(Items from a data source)
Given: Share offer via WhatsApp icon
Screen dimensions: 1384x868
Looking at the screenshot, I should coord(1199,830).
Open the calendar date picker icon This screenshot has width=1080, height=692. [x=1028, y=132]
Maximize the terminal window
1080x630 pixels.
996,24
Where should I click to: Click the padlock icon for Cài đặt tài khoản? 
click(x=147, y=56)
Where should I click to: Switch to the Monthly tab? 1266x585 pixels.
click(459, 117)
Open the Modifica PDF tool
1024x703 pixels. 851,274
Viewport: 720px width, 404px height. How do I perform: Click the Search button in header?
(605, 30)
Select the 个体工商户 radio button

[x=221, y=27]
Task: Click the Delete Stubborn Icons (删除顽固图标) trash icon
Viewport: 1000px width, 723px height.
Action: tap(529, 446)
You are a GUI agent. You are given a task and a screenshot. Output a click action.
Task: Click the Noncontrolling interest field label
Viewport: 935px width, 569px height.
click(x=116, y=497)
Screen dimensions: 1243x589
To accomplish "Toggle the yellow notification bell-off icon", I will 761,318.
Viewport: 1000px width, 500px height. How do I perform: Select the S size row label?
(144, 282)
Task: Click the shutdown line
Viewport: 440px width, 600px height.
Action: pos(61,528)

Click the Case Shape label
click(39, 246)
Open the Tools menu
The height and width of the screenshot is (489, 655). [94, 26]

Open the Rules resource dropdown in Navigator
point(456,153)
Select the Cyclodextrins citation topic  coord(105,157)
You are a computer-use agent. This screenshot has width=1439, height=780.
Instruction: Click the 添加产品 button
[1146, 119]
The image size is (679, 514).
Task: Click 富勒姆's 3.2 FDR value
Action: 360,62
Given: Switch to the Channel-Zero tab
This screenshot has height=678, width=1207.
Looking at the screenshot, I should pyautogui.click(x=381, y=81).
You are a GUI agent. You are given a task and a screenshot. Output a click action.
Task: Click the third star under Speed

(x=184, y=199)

■ Instructions for the task: Reproduce each entry above exactly, keeping every character.

■ Written solution:
Given: Share offer via WhatsApp icon
Screen dimensions: 1384x868
Looking at the screenshot, I should coord(1199,830).
Open the calendar date picker icon This screenshot has width=1080, height=692. [x=1028, y=132]
Maximize the terminal window
1080x630 pixels.
996,24
Where should I click to: Click the padlock icon for Cài đặt tài khoản? 
click(x=147, y=56)
Where should I click to: Switch to the Monthly tab? 1266x585 pixels.
click(459, 117)
Open the Modifica PDF tool
1024x703 pixels. 851,274
Viewport: 720px width, 404px height. How do I perform: Click the Search button in header?
(605, 30)
Select the 个体工商户 radio button

[x=221, y=27]
Task: Click the Delete Stubborn Icons (删除顽固图标) trash icon
Viewport: 1000px width, 723px height.
Action: tap(529, 446)
You are a GUI agent. You are given a task and a screenshot. Output a click action.
Task: Click the Noncontrolling interest field label
Viewport: 935px width, 569px height.
click(x=116, y=497)
Screen dimensions: 1243x589
To accomplish "Toggle the yellow notification bell-off icon", I will 761,318.
Viewport: 1000px width, 500px height. How do I perform: Select the S size row label?
(144, 282)
Task: Click the shutdown line
Viewport: 440px width, 600px height.
Action: pos(61,528)

Click the Case Shape label
click(39, 246)
Open the Tools menu
The height and width of the screenshot is (489, 655). [94, 26]

Open the Rules resource dropdown in Navigator
point(456,153)
Select the Cyclodextrins citation topic  coord(105,157)
You are a computer-use agent. This screenshot has width=1439, height=780.
Instruction: Click the 添加产品 button
[1146, 119]
The image size is (679, 514).
Task: Click 富勒姆's 3.2 FDR value
Action: 360,62
Given: Switch to the Channel-Zero tab
This screenshot has height=678, width=1207.
Looking at the screenshot, I should pyautogui.click(x=381, y=81).
You are a GUI agent. You are given a task and a screenshot. Output a click action.
Task: Click the third star under Speed

(x=184, y=199)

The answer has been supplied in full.